Oh, Where Have You Been, My Brown-eyed Son?
We met his imaginary son later in a comment about big-time sports, a topic Obama seems to enjoy opining on, as opposed to public policy. Concerned about the NFL's record on concussions, Obama stated, "if I had a son, I’d have to think long and hard before I let him play football." This statement is ridiculous on its face. If President Obama had a son, I think it's obvious that the First Lady would make the decision regarding whether he would play football.
I believe the American public deserves to know more about the President's imaginary son. One of the great benefits of having an imaginary member of the First Family is that the President isn't the only one who can fabricate stories about his exploits. I can make them up as well as anyone.

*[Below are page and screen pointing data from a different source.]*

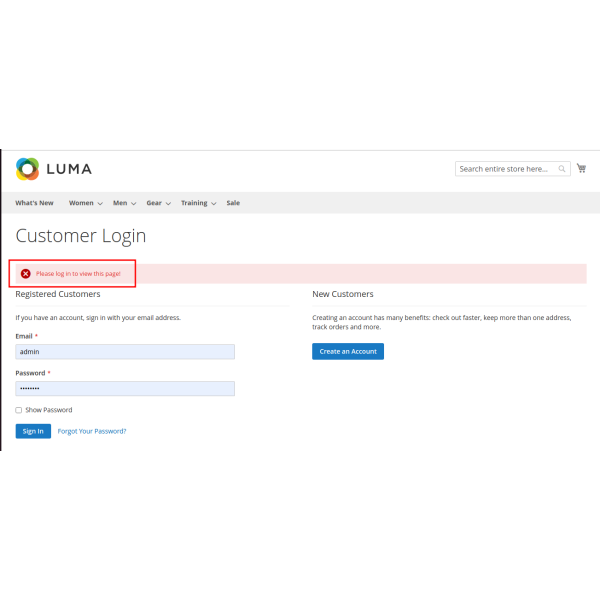Expand the Training menu dropdown

coord(198,203)
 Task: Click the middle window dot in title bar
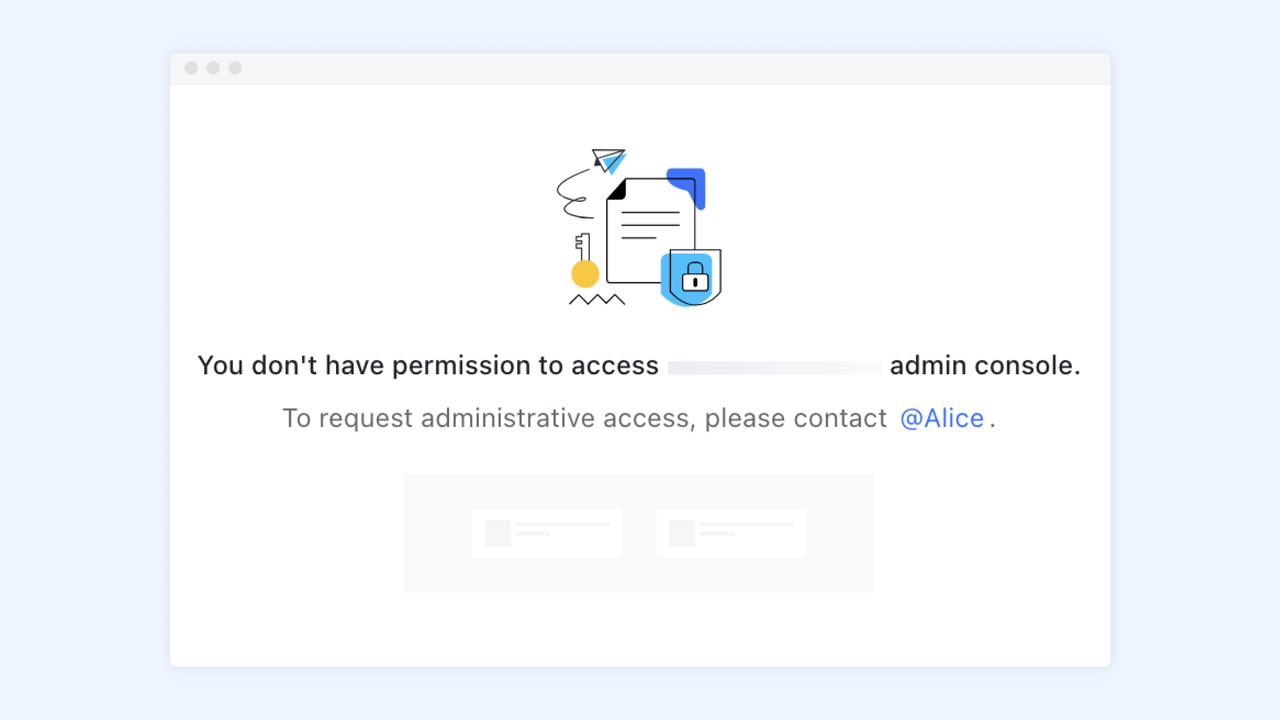[x=213, y=68]
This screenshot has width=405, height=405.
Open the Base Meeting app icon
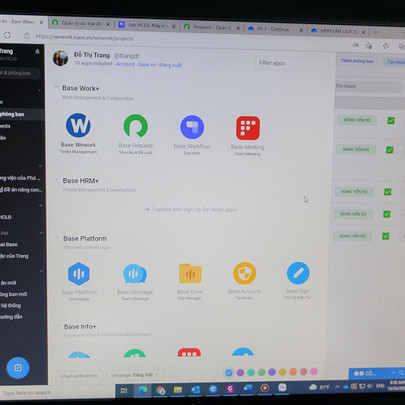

The following story details the recent exploits of the fictional, though still very real in terms of ability to set a political narrative, Herb Obama.
I was shocked to see Herb Obama snuck out of the White House last Saturday . It is incredibly easy for him to elude the Secret Service, being imaginary and all. Where did he turn up? At the Mayweather/Pacquiao fight. I was more surprised to find the first ever photo of Herb Obama:
The report gets worse. It seems that ol' Herb made out with none other than Miley Cyrus at the after party. Fortunately, the Secret Service soon caught up to him. After a thorough delousing, he was sent back to the confines of the President's imagination.